# sleeping in litter box



## josefine (May 27, 2010)

why is he doing this? he has a nice cage w/other areas to sleep in, but we find him many times there. is this something normal?
[email protected]


----------



## Puffers315 (Apr 19, 2010)

I'm not sure if I'd say its normal, but its not totally uncommon from what I've seen of other members and their hogs. What does he have to sleep in, in his cage, I find they can be sometimes picky about where and what they sleep in.


----------



## PJM (May 7, 2010)

My boy Cholla will sometimes sleep in his cuddle bag, or under it, or in his fleece-filled tissue box or in the litter box.

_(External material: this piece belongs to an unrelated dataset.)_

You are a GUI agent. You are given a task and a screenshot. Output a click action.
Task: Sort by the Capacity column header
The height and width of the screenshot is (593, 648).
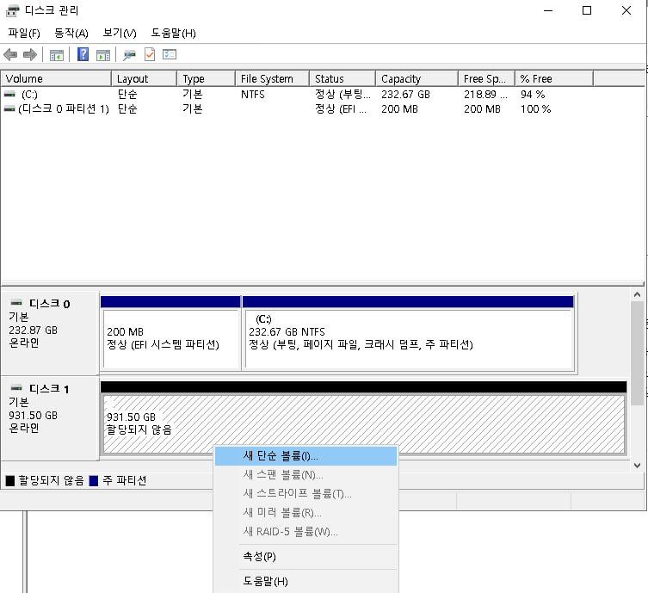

Guess he likes to change it up a bit. I wouldn't worry. Does he have other places to hide?


----------



## EryBee (May 23, 2010)

I've hear of a lot of hedgies doing this. Despite their owner's best efforts to keep them clean and provide a cozy place to sleep, they still love their litter boxes :roll:


----------



## Beanie (Jun 9, 2010)

Both of mine can be at times found in their litter box...sometimes under their litter box, as my boy Watson is right now :roll: silly hedgies...


----------



## Sunshiner (May 12, 2010)

Pixel loves sleeping there. Sometimes she has to have a bath after though. :roll:


----------